AFP - [email protected]
'We will be on time' to reopen Paris' Notre-Dame, says Macron
French President Emmanuel Macron walks inside the nave during a visit of the reconstruction work at the Notre-Dame de Paris Cathedral on December 8, 2023, one year to the day before the cathedral is due to reopen. Photo by SARAH MEYSSONNIER / POOL / AFP

French President Emmanuel Macron promised on Friday that the restoration of Paris's Notre Dame Cathedral, badly damaged by fire in 2019, would be completed in time for its planned reopening next December.


"We will meet the deadline," Macron told reporters while he inspected the site, exactly one year ahead of the scheduled date.

Macron had initially promised to have Notre Dame restored in time for the Paris Olympics next summer, but now the reopening date is December 8th 2024.

Restoration of the UNESCO-listed building, which had 12 million visitors a year, has hit several snags since people around the world watched aghast as its steeple crashed down in the blaze on April 15th, 2019.


Its new spire has now started to emerge against the French capital's skyline and is expected to be fully completed when the city hosts the Olympics.

Behind the scaffolding, hundreds of workers are racing against the clock to restore the rest of the cathedral in time for it to reopen to the public on December 8th, 2024.

The monument's new spire is identical to the previous one, designed by 19th-century architect Eugene Viollet-Le-Duc.

Its oak structure is to reach its full height of 96 metres (315 feet) by the end of the year.

It will then be covered in lead ornaments before the scaffolding is taken down.

The frames of the nave and the choir of the cathedral, which were also destroyed, are then due to be completed, after which the reconstruction of the roof can begin.

The initial five-year time frame was scrapped when rebuilding was delayed for months by decontamination efforts, after more than 300 tonnes of lead from the roof melted in the fire.

Authorities then had to halt work several times over the first winter due to high winds, before France went into lockdown in early 2020 to fight the spread of coronavirus.

More than five years after the blaze, three investigating judges are still looking into what sparked it.
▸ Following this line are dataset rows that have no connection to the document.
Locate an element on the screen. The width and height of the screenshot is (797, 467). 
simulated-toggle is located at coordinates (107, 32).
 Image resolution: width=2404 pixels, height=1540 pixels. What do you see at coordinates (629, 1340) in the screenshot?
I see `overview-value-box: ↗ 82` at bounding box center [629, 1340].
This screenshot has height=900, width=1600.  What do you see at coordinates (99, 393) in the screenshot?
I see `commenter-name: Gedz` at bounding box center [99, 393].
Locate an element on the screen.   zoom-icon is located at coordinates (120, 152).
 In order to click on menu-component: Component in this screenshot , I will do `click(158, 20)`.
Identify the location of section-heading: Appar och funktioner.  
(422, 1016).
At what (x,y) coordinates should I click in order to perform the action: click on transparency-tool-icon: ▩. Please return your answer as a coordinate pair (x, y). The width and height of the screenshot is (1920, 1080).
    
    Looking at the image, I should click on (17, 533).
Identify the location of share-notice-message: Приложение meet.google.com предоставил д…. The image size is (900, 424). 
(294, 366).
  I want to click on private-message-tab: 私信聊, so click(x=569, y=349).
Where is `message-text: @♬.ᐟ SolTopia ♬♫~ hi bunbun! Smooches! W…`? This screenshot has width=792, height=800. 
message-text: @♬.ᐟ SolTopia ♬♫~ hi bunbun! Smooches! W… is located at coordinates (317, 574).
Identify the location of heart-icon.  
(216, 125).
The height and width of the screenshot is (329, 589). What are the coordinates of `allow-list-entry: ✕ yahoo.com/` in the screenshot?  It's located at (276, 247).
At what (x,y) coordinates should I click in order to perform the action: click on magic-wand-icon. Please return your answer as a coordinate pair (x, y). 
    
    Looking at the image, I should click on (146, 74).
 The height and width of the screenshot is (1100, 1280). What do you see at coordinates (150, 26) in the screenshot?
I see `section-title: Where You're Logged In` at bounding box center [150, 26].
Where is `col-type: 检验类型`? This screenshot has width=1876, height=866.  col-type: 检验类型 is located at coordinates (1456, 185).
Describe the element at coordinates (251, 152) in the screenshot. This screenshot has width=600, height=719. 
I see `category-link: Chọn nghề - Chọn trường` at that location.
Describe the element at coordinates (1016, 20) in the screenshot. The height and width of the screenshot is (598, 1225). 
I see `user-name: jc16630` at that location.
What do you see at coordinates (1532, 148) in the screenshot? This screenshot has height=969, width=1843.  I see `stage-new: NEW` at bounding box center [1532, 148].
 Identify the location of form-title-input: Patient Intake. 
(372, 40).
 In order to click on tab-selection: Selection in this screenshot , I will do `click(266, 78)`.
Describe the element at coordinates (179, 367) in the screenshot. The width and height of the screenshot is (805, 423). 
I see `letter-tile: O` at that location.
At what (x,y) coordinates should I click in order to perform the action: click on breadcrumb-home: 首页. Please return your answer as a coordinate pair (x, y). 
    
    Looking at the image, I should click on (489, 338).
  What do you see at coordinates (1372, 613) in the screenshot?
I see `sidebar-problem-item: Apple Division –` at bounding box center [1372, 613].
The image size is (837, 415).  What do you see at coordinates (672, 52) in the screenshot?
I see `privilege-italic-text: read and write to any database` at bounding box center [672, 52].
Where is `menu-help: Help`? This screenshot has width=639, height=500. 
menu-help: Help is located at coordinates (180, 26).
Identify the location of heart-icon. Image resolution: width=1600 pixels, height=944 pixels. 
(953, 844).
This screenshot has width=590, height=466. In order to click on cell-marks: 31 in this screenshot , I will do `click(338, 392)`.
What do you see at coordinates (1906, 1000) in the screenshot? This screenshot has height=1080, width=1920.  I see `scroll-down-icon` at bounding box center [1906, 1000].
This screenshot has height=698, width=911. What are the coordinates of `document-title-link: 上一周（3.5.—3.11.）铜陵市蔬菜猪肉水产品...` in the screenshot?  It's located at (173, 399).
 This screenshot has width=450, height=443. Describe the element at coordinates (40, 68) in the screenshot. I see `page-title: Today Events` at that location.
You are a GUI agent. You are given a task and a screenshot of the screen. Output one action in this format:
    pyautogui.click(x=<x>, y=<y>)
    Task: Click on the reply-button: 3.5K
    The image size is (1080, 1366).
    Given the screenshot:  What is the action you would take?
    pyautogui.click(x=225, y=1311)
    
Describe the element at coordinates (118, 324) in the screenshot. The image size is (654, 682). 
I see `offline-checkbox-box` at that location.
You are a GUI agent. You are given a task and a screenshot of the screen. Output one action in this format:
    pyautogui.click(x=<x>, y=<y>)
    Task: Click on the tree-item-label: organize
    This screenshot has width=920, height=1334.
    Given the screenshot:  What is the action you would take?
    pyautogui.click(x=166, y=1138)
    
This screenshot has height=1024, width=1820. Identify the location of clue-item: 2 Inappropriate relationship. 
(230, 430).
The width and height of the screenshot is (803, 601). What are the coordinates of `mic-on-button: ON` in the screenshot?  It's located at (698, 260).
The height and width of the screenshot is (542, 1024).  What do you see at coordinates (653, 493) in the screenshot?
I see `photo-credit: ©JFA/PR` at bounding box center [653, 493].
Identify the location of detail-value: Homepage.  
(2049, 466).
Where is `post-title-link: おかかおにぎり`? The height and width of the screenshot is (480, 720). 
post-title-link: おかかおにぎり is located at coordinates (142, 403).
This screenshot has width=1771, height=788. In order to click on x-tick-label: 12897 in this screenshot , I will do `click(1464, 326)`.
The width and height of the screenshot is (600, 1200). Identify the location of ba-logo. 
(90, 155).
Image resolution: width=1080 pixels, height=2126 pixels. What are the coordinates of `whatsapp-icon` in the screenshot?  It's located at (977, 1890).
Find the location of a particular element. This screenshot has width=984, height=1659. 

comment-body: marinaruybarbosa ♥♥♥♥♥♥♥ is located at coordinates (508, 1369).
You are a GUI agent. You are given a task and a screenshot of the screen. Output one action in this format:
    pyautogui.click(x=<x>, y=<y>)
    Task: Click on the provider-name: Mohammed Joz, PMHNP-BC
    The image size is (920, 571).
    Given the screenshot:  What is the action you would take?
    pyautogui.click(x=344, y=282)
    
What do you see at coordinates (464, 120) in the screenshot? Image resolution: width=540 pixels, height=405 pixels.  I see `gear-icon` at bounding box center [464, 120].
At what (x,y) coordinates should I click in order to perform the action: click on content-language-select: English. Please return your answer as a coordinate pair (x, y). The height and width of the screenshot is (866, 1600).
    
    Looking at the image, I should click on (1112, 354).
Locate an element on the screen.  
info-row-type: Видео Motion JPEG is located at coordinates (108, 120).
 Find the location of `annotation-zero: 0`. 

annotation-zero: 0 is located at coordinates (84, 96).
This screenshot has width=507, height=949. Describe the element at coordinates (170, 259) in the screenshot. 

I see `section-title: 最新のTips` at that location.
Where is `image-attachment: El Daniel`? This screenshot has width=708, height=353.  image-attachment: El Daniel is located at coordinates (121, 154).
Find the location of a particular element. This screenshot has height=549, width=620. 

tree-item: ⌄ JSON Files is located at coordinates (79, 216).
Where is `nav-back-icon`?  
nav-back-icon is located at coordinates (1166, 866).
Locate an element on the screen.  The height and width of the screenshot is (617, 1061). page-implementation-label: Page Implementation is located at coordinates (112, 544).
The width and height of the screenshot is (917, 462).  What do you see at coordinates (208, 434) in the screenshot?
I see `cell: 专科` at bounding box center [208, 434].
An initial inquiry pointed to it probably being an accident, with an electrical fault or a cigarette among the theories.


Macron said there would be a competition for the design of six contemporary stained-glass windows for the cathedral - the only "21st-century touch" to the monument, which will otherwise be rebuilt exactly as it was.

Macron also announced the creation of a museum in central Paris dedicated to Notre Dame, its history, its art "and its perpetual reconstruction".